11 June 2021

Spray against COVID-19

Nasal spray with antibodies can protect against coronavirus and even cure covid

Marina Astvatsaturyan, Echo of Moscow

A spray gun with hybrid antibodies significantly reduced the number of SARS-CoV-2 virus particles in the lungs of infected mice, according to a press release from Preclinical research reveals that new IgM antibodies administered internally to fight COVID-19 more potent than commonly used ones.

Since the beginning of the pandemic, scientists have been thinking about creating antibodies to treat COVID-19. Today, some of these antibodies are undergoing the last stages of clinical trials, and some are approved for use in emergency situations. Among doctors, however, antibody treatment is not very popular, Zhiqiang An, a bioengineer at the University of Texas Health Science Center in Houston, said in a comment to Nature News.

This is partly due to the fact that the antibodies available for use are injected intravenously, and not directly into the respiratory tract, where the virus is mainly located, and with such delivery, high doses of antibody drugs are required to achieve the effect.
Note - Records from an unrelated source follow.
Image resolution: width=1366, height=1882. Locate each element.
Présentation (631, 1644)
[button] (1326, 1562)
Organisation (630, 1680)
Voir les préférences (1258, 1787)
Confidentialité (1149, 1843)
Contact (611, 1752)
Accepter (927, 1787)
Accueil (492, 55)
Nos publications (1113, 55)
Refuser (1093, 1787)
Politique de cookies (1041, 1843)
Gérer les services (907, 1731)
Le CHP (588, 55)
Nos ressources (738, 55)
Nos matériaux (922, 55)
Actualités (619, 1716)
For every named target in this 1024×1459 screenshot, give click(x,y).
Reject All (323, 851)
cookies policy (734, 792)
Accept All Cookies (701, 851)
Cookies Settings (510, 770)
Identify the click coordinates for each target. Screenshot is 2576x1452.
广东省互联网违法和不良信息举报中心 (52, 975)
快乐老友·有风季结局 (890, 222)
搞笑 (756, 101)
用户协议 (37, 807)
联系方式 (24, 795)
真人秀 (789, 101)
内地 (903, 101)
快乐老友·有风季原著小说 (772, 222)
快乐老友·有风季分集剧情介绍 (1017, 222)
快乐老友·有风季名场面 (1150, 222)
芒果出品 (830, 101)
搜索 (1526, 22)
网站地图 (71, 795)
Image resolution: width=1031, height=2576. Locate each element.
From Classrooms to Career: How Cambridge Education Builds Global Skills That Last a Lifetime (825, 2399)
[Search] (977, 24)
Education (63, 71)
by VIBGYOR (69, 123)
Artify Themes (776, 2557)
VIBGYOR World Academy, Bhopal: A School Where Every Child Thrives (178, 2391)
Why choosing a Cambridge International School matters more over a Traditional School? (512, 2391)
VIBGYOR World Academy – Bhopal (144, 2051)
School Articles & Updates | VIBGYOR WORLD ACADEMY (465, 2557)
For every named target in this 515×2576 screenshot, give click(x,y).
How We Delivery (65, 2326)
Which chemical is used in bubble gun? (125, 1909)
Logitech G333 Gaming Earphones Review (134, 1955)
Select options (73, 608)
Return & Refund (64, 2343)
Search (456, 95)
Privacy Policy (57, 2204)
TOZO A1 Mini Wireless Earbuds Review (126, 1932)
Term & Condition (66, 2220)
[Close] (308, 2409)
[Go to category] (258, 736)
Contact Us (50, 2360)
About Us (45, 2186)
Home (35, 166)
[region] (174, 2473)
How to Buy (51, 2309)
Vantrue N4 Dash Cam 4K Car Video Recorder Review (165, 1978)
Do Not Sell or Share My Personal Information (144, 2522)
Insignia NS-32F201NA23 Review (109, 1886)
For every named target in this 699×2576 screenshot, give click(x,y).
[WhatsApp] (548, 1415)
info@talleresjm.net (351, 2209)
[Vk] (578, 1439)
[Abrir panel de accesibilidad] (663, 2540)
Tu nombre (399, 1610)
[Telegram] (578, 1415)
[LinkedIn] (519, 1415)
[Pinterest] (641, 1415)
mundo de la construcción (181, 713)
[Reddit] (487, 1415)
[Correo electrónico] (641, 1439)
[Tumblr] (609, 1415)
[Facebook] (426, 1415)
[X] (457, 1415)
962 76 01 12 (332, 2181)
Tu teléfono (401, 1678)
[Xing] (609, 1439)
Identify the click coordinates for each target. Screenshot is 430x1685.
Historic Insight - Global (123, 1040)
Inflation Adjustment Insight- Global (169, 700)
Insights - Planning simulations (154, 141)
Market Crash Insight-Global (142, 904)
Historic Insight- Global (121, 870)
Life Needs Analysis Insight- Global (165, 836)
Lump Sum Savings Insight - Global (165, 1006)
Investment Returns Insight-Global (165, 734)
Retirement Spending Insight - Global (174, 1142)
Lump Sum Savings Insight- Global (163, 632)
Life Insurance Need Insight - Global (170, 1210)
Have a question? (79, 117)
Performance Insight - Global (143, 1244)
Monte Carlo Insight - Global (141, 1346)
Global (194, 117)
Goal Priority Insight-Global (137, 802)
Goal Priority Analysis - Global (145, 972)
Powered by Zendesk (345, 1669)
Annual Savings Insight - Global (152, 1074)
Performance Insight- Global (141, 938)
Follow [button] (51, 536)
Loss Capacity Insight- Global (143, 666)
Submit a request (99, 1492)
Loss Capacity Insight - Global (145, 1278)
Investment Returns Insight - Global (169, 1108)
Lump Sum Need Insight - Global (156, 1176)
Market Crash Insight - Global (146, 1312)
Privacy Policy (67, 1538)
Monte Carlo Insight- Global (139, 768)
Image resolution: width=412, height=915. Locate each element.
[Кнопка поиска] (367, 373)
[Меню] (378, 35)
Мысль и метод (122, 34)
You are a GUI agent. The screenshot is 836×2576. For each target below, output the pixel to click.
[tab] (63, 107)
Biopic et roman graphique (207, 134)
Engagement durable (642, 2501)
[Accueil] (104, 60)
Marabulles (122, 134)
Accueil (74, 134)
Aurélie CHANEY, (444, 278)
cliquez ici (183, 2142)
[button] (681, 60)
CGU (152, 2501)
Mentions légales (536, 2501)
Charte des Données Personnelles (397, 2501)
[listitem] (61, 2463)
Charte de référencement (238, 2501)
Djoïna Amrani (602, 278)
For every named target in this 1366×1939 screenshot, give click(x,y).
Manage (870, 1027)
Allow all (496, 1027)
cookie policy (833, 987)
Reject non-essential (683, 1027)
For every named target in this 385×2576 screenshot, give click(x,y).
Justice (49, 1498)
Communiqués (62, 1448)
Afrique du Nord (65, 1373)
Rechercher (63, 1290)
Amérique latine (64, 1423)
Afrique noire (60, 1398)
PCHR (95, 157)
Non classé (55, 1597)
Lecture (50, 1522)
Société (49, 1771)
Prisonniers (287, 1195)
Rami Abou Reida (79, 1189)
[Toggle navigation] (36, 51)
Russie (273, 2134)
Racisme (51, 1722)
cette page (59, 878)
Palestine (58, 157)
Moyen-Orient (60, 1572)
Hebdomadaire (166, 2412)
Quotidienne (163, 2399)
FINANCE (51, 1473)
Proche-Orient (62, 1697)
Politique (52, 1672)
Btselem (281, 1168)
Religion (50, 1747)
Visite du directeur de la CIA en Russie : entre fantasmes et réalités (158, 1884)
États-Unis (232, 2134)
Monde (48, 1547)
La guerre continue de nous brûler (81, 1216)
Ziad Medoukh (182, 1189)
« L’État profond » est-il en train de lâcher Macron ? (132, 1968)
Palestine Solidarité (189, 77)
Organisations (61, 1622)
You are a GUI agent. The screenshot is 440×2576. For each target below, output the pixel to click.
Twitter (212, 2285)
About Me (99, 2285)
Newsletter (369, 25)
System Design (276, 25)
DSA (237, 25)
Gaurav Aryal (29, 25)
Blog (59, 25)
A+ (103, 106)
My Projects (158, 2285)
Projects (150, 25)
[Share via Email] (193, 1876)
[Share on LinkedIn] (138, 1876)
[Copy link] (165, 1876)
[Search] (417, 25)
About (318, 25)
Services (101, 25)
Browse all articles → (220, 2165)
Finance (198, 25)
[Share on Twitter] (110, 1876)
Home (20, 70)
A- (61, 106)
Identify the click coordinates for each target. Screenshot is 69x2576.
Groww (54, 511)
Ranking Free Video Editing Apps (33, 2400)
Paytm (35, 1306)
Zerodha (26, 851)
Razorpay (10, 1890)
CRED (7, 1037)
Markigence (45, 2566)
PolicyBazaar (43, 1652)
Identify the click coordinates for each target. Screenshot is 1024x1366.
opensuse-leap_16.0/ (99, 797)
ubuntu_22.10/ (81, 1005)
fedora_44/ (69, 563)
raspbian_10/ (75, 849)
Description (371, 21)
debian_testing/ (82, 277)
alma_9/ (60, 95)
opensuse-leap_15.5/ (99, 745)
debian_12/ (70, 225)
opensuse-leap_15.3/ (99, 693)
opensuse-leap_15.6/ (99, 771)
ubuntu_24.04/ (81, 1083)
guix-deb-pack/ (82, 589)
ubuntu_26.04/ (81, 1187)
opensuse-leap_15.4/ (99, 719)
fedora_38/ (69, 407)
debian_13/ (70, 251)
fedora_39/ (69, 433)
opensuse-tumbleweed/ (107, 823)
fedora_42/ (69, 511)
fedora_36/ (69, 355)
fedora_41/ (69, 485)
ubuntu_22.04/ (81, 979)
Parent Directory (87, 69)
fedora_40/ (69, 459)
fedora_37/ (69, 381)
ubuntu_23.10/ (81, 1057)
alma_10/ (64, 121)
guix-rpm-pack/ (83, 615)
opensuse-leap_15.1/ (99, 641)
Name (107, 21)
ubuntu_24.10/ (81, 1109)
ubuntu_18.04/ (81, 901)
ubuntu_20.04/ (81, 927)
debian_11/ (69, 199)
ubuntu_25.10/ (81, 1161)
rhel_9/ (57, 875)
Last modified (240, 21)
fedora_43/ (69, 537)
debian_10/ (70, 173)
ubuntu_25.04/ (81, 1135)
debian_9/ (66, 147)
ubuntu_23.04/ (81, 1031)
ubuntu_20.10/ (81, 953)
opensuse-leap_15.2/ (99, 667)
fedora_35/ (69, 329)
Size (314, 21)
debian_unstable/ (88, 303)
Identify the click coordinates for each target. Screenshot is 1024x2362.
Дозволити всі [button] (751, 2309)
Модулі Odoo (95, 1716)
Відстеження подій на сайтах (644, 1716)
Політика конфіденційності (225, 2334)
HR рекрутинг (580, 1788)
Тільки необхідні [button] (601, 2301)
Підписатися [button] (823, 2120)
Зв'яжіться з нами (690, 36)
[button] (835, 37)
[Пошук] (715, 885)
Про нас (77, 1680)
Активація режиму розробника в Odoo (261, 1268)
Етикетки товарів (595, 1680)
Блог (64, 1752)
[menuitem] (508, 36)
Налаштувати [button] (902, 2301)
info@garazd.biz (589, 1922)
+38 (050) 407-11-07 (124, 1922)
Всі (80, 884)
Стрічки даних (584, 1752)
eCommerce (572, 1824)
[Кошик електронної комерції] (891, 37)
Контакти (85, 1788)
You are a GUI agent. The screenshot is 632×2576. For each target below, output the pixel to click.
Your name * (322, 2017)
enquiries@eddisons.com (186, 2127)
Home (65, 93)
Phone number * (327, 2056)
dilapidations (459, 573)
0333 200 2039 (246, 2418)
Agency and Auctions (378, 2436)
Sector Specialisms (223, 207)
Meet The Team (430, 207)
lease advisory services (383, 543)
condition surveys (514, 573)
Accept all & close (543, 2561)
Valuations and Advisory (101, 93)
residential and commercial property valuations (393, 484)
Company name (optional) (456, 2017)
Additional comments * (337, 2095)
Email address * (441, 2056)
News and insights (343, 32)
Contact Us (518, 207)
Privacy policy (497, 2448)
An and his colleagues set out to design antibodies that could be delivered directly into the nasal cavity. They scanned a library of antibodies from healthy people and focused on those antibodies that were able to recognize the components of SARS-CoV-2 used by the virus to attach to cells and penetrate them.

Among the promising candidates were IgG antibodies, which appear relatively late after infection, but are quite precisely tailored to the invading pathogen. Fragments of such antibodies were cross-linked by scientists with another type of molecule, IgM antibodies, which act as rapid response agents to a wide range of infections.

The constructed IgM antibodies had a stronger neutralizing effect against more than 20 variants of SARS-CoV-2 than IgG alone. After being injected into the noses of mice either six hours before infection or six hours after, the engineered IgMs rapidly reduced the amount of virus in the rodents' lungs two days after infection, the researchers report in the journal Nature (Ku et al. Nasal delivery of an IgM offers broad protection from SARS-CoV-2 variants – VM). This work is "a great achievement in bioengineering," says Guy Gorochov, an immunologist at the Sorbonne University of Paris, but it is not yet known how long these antibodies will last in the human body. Zhiqian An imagines the constructed antibodies as a kind of chemical mask for those who encounter SARS-CoV-2, as well as additional protection for people who are not fully vaccinated. Since IgM molecules are relatively stable, they are suitable for creating a nasal spray from them, which you can buy at a pharmacy and keep with you just in case, An adds.